*** Block opens ***

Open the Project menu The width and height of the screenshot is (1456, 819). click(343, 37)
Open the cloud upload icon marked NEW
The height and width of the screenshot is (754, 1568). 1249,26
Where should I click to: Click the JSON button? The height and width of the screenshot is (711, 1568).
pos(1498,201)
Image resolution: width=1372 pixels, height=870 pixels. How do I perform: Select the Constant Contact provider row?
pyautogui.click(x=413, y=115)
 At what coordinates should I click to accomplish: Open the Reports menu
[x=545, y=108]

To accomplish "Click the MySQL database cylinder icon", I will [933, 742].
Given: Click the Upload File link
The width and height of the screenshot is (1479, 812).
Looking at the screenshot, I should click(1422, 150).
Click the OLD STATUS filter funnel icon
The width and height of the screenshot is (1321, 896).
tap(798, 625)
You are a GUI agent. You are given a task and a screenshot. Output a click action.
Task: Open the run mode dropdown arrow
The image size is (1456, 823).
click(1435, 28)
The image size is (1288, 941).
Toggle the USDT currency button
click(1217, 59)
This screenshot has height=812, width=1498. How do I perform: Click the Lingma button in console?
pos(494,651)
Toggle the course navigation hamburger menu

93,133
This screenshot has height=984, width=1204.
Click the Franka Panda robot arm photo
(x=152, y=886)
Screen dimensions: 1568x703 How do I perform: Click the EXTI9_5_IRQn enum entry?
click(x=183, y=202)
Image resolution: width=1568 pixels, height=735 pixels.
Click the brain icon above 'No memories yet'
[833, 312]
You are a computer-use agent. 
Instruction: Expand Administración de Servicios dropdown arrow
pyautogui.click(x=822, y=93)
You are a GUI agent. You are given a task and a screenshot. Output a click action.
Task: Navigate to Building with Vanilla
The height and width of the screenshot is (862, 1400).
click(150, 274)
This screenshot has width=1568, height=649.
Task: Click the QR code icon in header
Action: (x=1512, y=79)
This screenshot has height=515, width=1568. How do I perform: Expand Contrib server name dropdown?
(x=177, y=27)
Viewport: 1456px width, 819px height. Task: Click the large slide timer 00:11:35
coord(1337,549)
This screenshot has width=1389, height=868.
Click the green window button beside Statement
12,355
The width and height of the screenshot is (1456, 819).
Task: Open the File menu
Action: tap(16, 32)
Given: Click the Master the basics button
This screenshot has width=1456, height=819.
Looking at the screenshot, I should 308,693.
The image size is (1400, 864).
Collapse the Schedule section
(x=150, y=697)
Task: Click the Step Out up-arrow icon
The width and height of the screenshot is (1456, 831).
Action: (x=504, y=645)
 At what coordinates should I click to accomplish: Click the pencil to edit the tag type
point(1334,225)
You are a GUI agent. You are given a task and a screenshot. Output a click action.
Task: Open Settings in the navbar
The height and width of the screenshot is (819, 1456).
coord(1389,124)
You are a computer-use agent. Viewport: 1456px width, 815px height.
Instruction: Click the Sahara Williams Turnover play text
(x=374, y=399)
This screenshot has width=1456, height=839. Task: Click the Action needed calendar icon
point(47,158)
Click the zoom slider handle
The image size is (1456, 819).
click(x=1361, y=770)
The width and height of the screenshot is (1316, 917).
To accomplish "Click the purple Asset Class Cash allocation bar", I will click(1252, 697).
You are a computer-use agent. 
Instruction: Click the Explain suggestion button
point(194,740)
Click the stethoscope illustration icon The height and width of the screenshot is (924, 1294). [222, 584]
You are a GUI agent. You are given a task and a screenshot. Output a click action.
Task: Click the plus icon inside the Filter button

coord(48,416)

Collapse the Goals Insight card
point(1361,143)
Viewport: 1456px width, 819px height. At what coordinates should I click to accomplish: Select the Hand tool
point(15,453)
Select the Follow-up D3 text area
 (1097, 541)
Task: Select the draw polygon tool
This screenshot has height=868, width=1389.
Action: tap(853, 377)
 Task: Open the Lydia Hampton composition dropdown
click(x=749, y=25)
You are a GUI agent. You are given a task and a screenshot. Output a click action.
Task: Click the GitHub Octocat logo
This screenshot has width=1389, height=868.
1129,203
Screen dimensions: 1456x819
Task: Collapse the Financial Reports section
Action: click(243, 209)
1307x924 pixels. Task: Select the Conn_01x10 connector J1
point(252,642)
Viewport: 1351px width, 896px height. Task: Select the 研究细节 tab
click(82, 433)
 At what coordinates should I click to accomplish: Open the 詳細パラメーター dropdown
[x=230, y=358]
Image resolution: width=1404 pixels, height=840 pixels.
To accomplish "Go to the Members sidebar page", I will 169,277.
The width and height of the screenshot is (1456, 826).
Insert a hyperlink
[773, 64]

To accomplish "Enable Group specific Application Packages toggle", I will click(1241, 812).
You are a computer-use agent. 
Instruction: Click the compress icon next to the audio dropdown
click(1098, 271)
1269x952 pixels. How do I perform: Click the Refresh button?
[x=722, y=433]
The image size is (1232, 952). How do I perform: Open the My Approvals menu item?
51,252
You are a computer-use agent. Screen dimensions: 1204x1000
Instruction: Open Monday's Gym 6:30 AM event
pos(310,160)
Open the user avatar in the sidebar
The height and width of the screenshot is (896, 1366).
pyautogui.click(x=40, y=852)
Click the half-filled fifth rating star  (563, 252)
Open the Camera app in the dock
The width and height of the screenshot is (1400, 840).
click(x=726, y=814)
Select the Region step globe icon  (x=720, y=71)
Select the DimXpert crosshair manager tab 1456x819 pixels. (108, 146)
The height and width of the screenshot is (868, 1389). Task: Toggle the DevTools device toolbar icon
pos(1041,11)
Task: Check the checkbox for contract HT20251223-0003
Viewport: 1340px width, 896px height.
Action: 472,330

*** Block closes ***

● WHAT THE TASK ASKS:
Which lines in the records above contain the word "sidebar"? Return each of them.

● ANSWER FOR THE TASK:
To accomplish "Go to the Members sidebar page", I will 169,277.
Open the user avatar in the sidebar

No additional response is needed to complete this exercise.